Supplied text »
════════════════════
Louisiana-Pacific Corporation
- Company type: Public
- Traded as: NYSE: LPX S&P 400 Component
- Industry: Construction
- Founded: 1973 in Portland, Oregon
- Headquarters: Nashville, Tennessee, USA
- Number of locations: 24 (2012)
- Key people: Brad Southern (CEO)
- Products: Building materials
- Revenue: US$2.828 billion (2018)
- Operating income: US$526 million (2018)
- Net income: US$420 million (2018)
- Total assets: US$2.514 billion (2018)
- Total equity: US$1.700 billion (2018)
- Number of employees: 3,900
- Website: lpcorp.com

= Louisiana-Pacific =

American building products company

Louisiana-Pacific Corporation (LP) is an American building materials manufacturer. The company was founded in 1973 and began the first U.S. commercial production of oriented strand board (OSB) panels. Currently based in Nashville, Tennessee, LP is a major producer of OSB and manufactures engineered wood building products. LP products are sold to builders and homeowners through building materials distributors and dealers and retail home centers.
════════════════════
Data block »
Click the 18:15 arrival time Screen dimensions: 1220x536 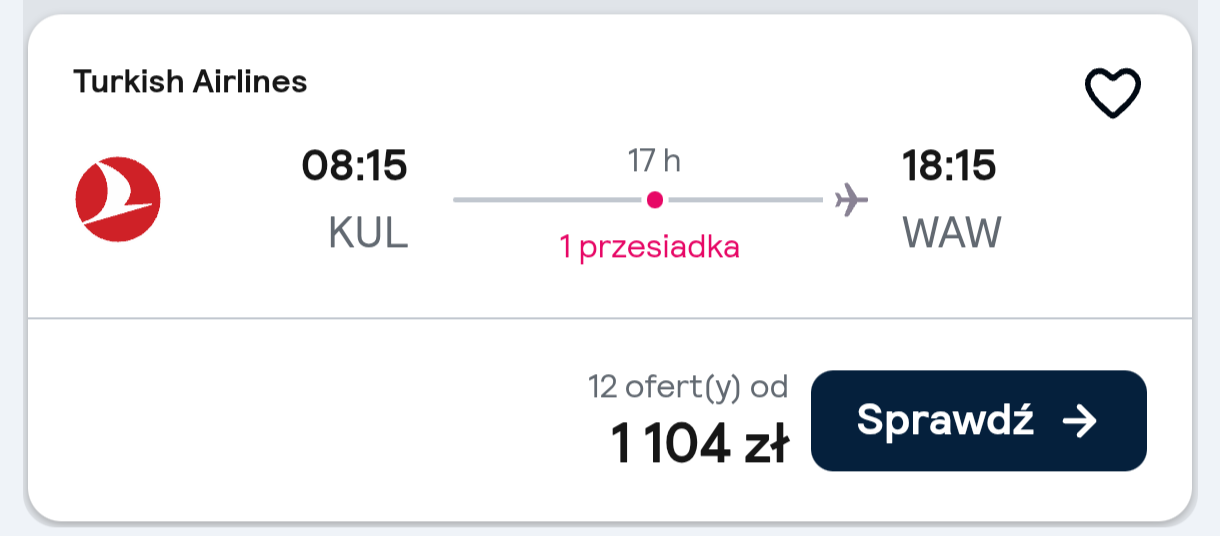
════════════════════
Goal A » Using the Louisiana-Pacific article, explain in one to three sentences why oriented strand board stands out in the company's history.
Goal B » According to the Louisiana-Pacific article, in what city was the company founded?
Goal C » Pick up the Louisiana-Pacific article after its final sentence and keep it going.

Output A » Louisiana-Pacific began the first U.S. commercial production of oriented strand board (OSB) panels after its founding in 1973. It remains a major producer of OSB today.

Output B » Portland, Oregon.

Output C »
As of 2011, LP has 24 mills including 15 in the United States, six in Canada, two in Chile and one in Brazil.

==History==
LP was incorporated on January 5, 1973, as part of a court-ordered monopoly breakup of Georgia-Pacific. William H. Hunt, a vice-chairman at Georgia-Pacific, was selected as Louisiana-Pacific's first chairman. In 1974, Harry A. Merlo, who had been CEO of LP since its foundation, succeeded Hunt as chairman while remaining CEO. For its first 33 years, Louisiana-Pacific was based in Portland, Oregon; the LP headquarters were moved to Nashville in 2004.

LP acquired several lumber companies in California, Oregon, Montana, Washington, Missouri, and Alabama, and, in 1976, it purchased the Fibreboard Corporation, a manufacturer of products used in making furniture and cabinets. In 1979, the company bought fifteen building-material centers in southern California from Lone Star Industries, which provided LP with much needed distribution centers.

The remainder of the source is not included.